==== Source data

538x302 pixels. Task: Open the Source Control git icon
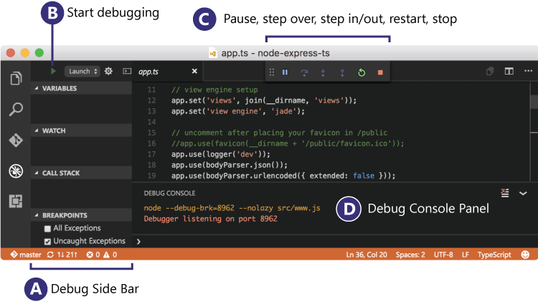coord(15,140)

========
==== Source data

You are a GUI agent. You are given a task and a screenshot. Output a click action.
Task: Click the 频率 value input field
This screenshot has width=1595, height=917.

========

### Description of the task
Would you return all lines from the preceding listing that contain the word "screenshot"?

### Reply
You are a GUI agent. You are given a task and a screenshot. Output a click action.
This screenshot has width=1595, height=917.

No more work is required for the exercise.